* _Exercise details_
Reproduce the following text on integrins in melanoma stem-like cells word for word, in full.

* _Text provided_
In summary, several integrin subunits and their respective integrin heterodimers are expressed and/or elevated on MMICs and on various other cancer CSCs. Given that nearly all of the 11 described integrin heterodimers on bulk melanoma cells have been linked to tumor-initiating and stem-like properties of various cancers, it is plausible that each of the 11 may have some role in MMIC homing with respect to adhesion, migration or invasion, or perhaps regulate other facets of melanoma progression, including but not limited to MMIC survival and differentiation. Nonetheless, given the specific elevation of α5β1 and activation of α6β4-dependent pathways on MMICs, the abundantly described roles for α6β1 and αVβ3 in CSC functions across several cancers, and the dominant role for α4β1 in leukocyte homing concomitant with its high expression on melanoma cells, these five integrins represent particularly attractive targets for further exploration into the integrin-mediated regulation of MMIC homing and progression (Figure 3a). Moreover, since three other integrins described on bulk melanoma cells, α1β1, α2β1 and αVβ5, have also been implicated in CSC properties of other cancers, these also warrant further investigation along with β2 integrins and their ligand ICAM-1 expressed either on melanoma or endothelial cells.

* _Given records_
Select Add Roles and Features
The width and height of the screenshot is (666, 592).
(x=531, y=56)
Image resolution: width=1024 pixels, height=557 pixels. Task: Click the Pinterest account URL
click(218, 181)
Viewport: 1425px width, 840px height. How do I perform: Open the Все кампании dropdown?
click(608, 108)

* * *

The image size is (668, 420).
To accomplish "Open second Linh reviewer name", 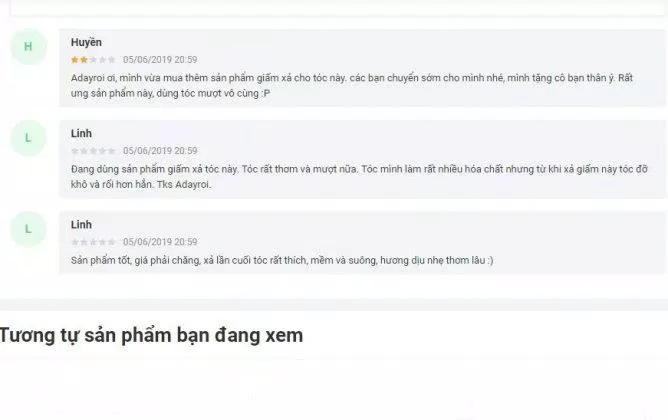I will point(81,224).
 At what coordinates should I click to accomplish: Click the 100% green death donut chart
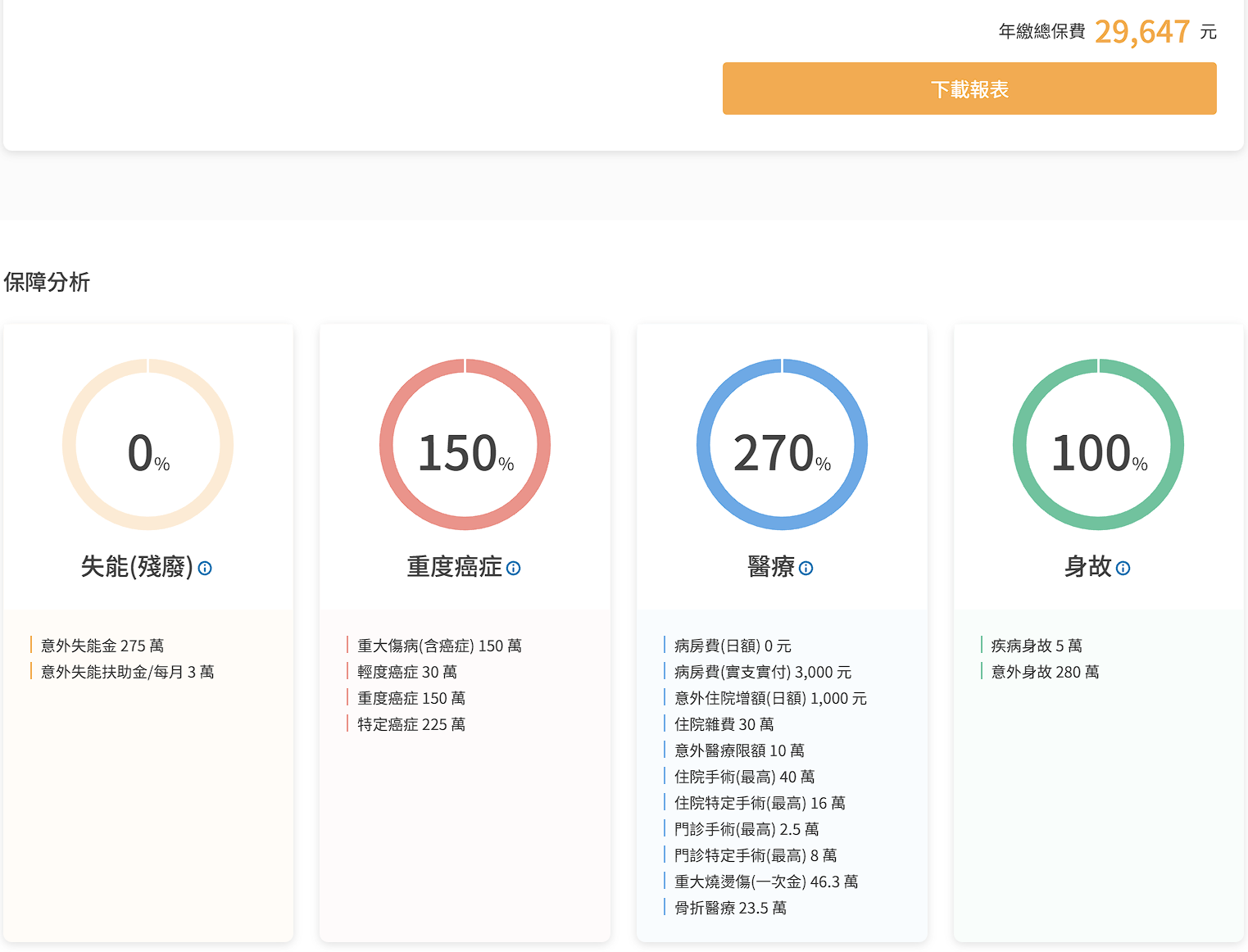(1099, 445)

--

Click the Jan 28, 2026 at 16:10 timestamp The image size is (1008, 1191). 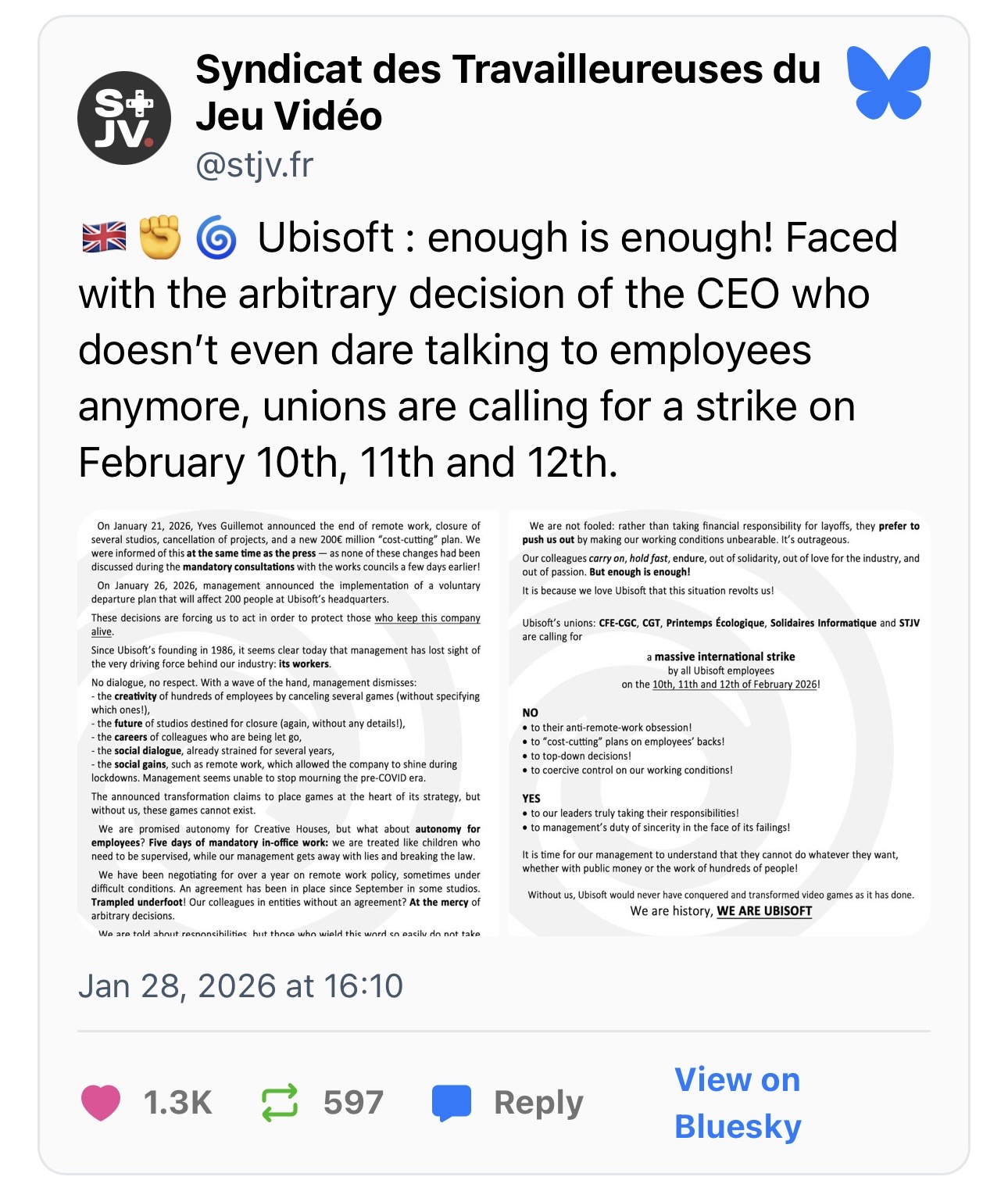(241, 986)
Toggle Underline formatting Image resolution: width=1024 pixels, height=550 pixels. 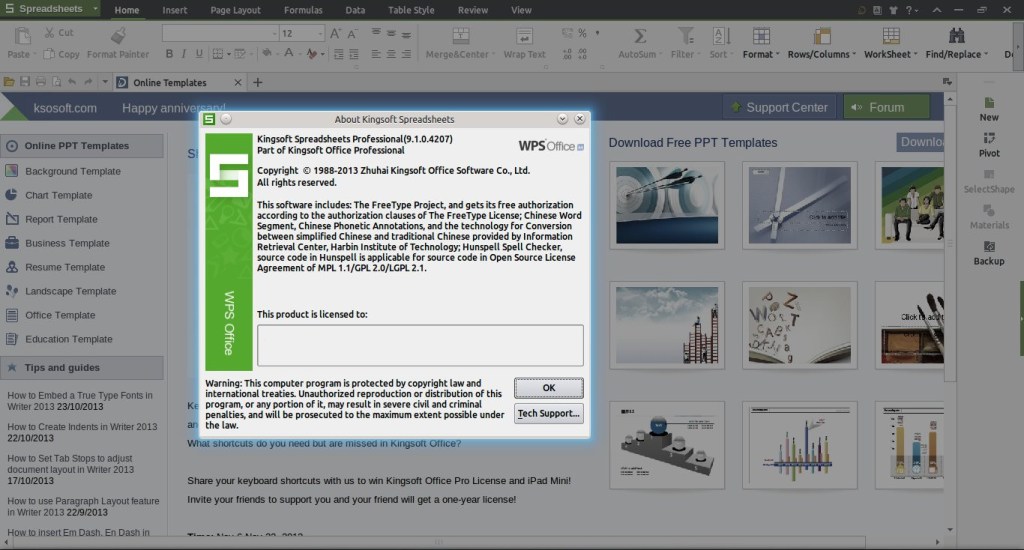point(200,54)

* _Task answer_
In summary, several integrin subunits and their respective integrin heterodimers are expressed and/or elevated on MMICs and on various other cancer CSCs. Given that nearly all of the 11 described integrin heterodimers on bulk melanoma cells have been linked to tumor-initiating and stem-like properties of various cancers, it is plausible that each of the 11 may have some role in MMIC homing with respect to adhesion, migration or invasion, or perhaps regulate other facets of melanoma progression, including but not limited to MMIC survival and differentiation. Nonetheless, given the specific elevation of α5β1 and activation of α6β4-dependent pathways on MMICs, the abundantly described roles for α6β1 and αVβ3 in CSC functions across several cancers, and the dominant role for α4β1 in leukocyte homing concomitant with its high expression on melanoma cells, these five integrins represent particularly attractive targets for further exploration into the integrin-mediated regulation of MMIC homing and progression (Figure 3a). Moreover, since three other integrins described on bulk melanoma cells, α1β1, α2β1 and αVβ5, have also been implicated in CSC properties of other cancers, these also warrant further investigation along with β2 integrins and their ligand ICAM-1 expressed either on melanoma or endothelial cells.